─── DATA EXTRACTS

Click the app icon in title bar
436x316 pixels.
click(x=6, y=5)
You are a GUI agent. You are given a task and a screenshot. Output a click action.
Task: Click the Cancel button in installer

──────

*WORK ORDER:* Retype the data in full and match it exactly.

*TASK OUTPUT:*
Click the app icon in title bar
436x316 pixels.
click(x=6, y=5)
You are a GUI agent. You are given a task and a screenshot. Output a click action.
Task: Click the Cancel button in installer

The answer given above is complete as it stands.